WHAT THE EXERCISE ASKS: Reproduce the stretch from the line containing "About Us (43, 652)" through the end of the material, requests included, with every coordinate in the answers multiplied by 2.15 and rounded to a whole number, halves rounding up.

MATERIAL:
———

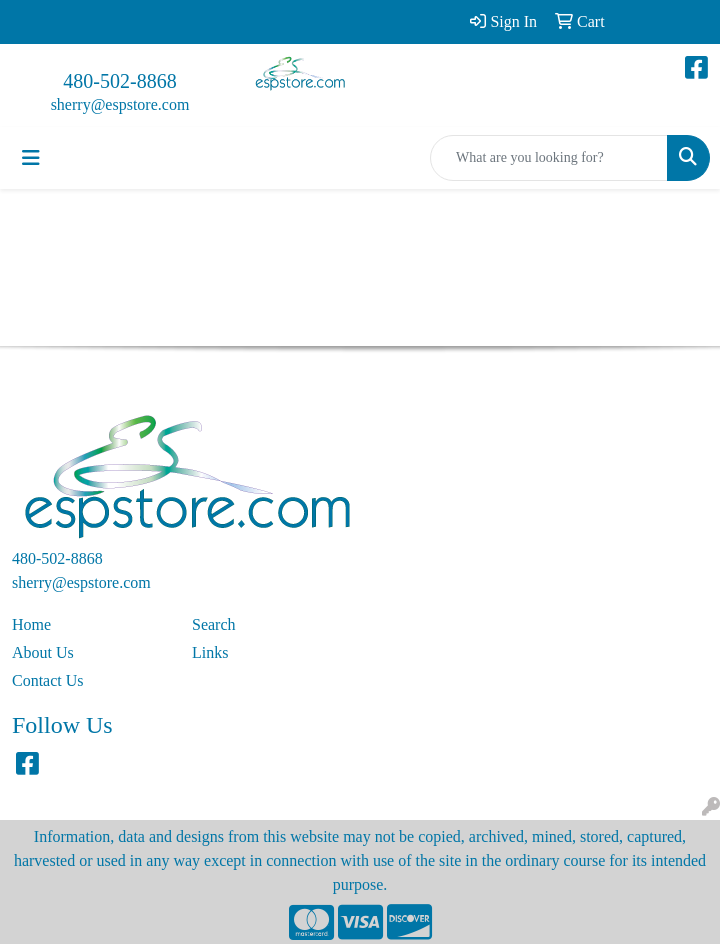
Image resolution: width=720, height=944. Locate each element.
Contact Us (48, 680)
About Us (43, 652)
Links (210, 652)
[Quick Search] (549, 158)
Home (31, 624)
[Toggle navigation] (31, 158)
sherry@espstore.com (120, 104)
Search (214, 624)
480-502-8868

———

THE ANSWER:
About Us (92, 1402)
Links (452, 1402)
[Quick Search] (1180, 340)
Home (67, 1342)
[Toggle navigation] (67, 340)
sherry@espstore.com (258, 224)
Search (460, 1342)
480-502-8868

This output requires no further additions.